In den Richtlinien heißt es, dass Eltern ihre Kinder nicht in die Schule schicken sollen, wenn sie Symptome zeigen oder in engem Kontakt mit einer infizierten Person waren. Doch während die Bevölkerung das öffentliche Transportsystem so weit wie möglich meiden soll, sollen Kinder Schulbusse nutzen. Während sich ansonsten nicht mehr als sechs Menschen aus drei verschiedenen Haushalten in einem Privatraum aufhalten sollen, dürfen 30 Kinder in einem Klassenzimmer unterrichtet werden. Irland gehört zu den Ländern mit den überfülltesten Klassenzimmern in Europa.

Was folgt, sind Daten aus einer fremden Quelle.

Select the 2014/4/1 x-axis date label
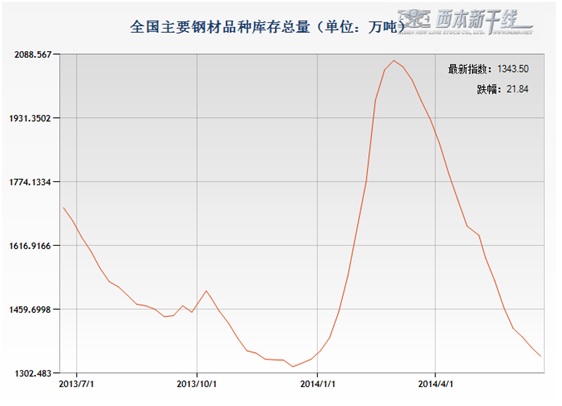The image size is (562, 406). [435, 384]
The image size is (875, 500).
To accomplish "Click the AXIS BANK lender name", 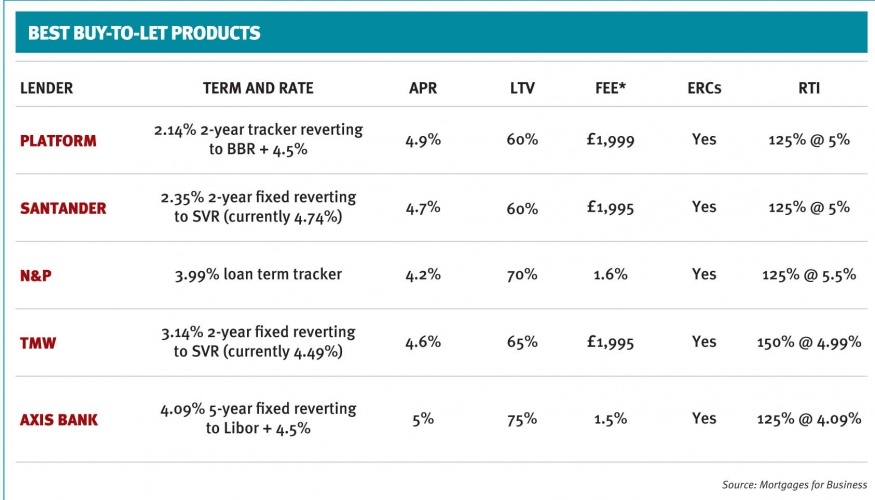I will (59, 420).
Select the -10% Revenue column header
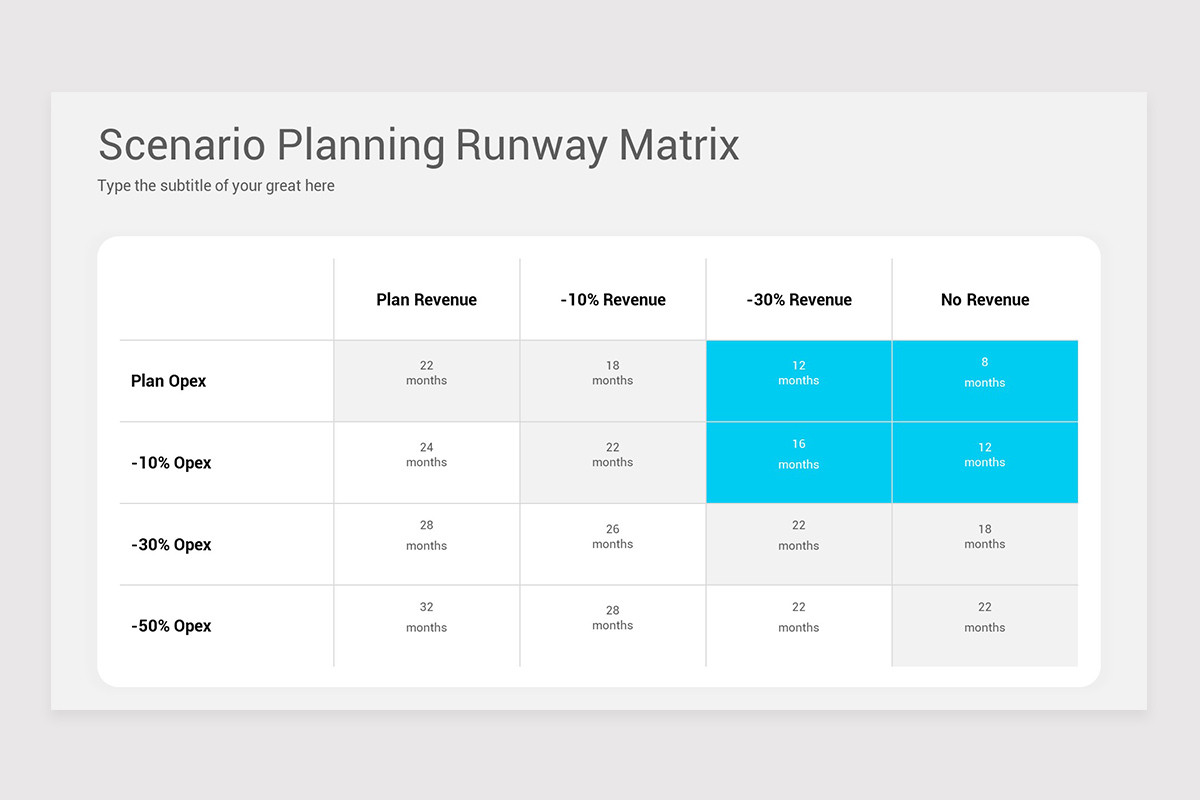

Grundschulen sollen in „Kapseln und Blasen“ organisiert werden. In jeder Klasse gibt es mehrere „Kapseln“ aus vier bis sechs Kindern, die einen Meter Abstand zu anderen „Kapseln“ halten sollen. Jede Klasse bildet eine „Blase“, die mit anderen Klassen keinen Kontakt haben darf.

„In Irland werden Kinder mit vier Jahren eingeschult“, sagt Lyons. „Wie macht man einer Vierjährigen klar, dass sie mit ihren Freundinnen in anderen Kapseln nicht spielen darf? Was ist mit Kindern mit Migrationshintergrung, die aus demselben Land kommen, aber in verschiedene Klassen gehen?“

Auch Gary Gannon von der Sozialdemokratischen Partei kritisiert: „Es ist schwierig, optimistisch an einen halbwegs normalen Schulalltag zu glauben, wenn das Ministerium so viel Konfusion verbreitet.“

Corona-Ausbrüche vorprogrammiert

Die Bildungsministerin Norma Foley ist offensichtlich überfordert. Im Februar ist die 50-Jährige zum ersten Mal ins Parlament gewählt worden, im Juni wurde sie Ministerin. Ihre erste Amtshandlung bestand darin, einer Schule in ihrem Wahlkreis einen Zuschuss zu gewähren. Seit zwei Wochen ist sie abgetaucht und beantwortet keine Fragen der Medien – ausgerechnet in der entscheidenden Phase vor der Öffnung der Schulen.

Einen Punkt hat die Regierung allerdings deutlich gemacht: Die Öffnung der Schulen werde „garantiert zu Clustern von Corona-Ausbrüchen“ führen. Viele Eltern wollen ihre Kinder deshalb nicht zur Schule schicken. Darunter sind Eltern, die wegen schwerer Erkrankungen selbst zur Hochrisikogruppe zählen und befürchten, dass ihre Kinder das Virus nach Hause bringen.

Lehrkräfte hingegen können nicht zu Hause bleiben: Auch wer wegen einer Herzerkrankung, Diabetes oder einer Krebsbehandlung zur Hochrisikogruppe zählt, muss in die Schule.